Nyaman tanpa iklan. Langganan BisnisPro

Habib Rizieq dan Kemelut Swab Test

Satpol PP, TNI, dan Kepolisian ditolak saat mendatangi kediaman Rizieq untuk melakukan swab test.
Ilustrasi - Warga mengikuti tes cepat yang digelar Polda Metro Jaya setelah klaster Covid-19 terjadi di acara pernikahan anak Imam Besar Front Pembela Islam (FPI) Rizieq Shihab di kawasan Petamburan, Jakarta Pusat, Minggu (22/11/2020)./Antara-Devi Nindy
Ilustrasi - Warga mengikuti tes cepat yang digelar Polda Metro Jaya setelah klaster Covid-19 terjadi di acara pernikahan anak Imam Besar Front Pembela Islam (FPI) Rizieq Shihab di kawasan Petamburan, Jakarta Pusat, Minggu (22/11/2020)./Antara-Devi Nindy

Bisnis.com, JAKARTA - Isu soal informasi dan tindakan terhadap kesehatan pasien Covid-19 kembali muncul ke permukaan.
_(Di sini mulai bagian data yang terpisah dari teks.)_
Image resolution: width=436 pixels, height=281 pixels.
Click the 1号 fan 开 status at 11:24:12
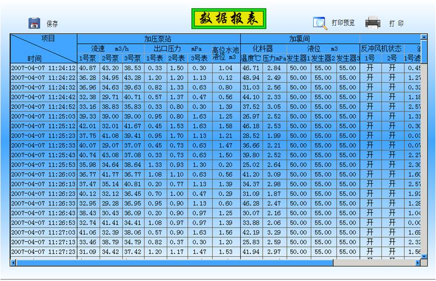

Kali ini Imam Besar Front Pembela Islam (FPI) Muhammad Rizieq Shihab atau dikenal sebagai Habib Rizieq Shihab atau HRS menjadi bintang utamanya.

Kisah itu dimulai dari kabar penolakan Rizieq terhadap upaya pemerintah melakukan tes usap atau swab test kepada dirinya. Pemeriksaan ini dianggap perlu dilakukan karena acara-acara yang telah dihadiri Rizieq menjadi klaster penyebaran virus Corona.

Pihak Polsek Tanah Abang menyatakan bahwa Satpol PP, TNI, dan Kepolisian ditolak saat mendatangi kediaman Rizieq untuk melakukan swab test. Cerita penolakan ini pun berlanjut saat Rizieq dirawat di Rumah Sakit Ummi Bogor, Jawa Barat.

Kabar itu disampaikan oleh Wali Kota Bogor Bima Arya yang juga Ketua Satgas Penanganan Covid-19 kota Bogor. Dia menyampaikan hal itu ketika diminta tanggapan soal usulan pemerisaan Covid-19 terhadap Rizieq, Jumat (27/11/2020).

Menurut Bima, laporan dari Tim Dinas Kesehatan Kota Bogor menyebutkan bahwa pihak keluarga tidak bersedia jika Rizieq menjalani swab test. Namun pihak keluarga tidak menyampaikan alasan.

Bima pun mengunjungi langsung RS Ummi untuk mendapatkan konfirmasi perihal kejadian tersebut. Hasilnya, Rizieq telah melakukan swab test secara mandiri tanpa koordinasi dengan pemerintah, bahkan rumah sakit tempat dia dirawat.

Petugas swab disebut berasal dari Mer-C, yang mengklaim telah berpengalaman dalam memberikan bantuan medis dan kesehatan kepada siapa pun.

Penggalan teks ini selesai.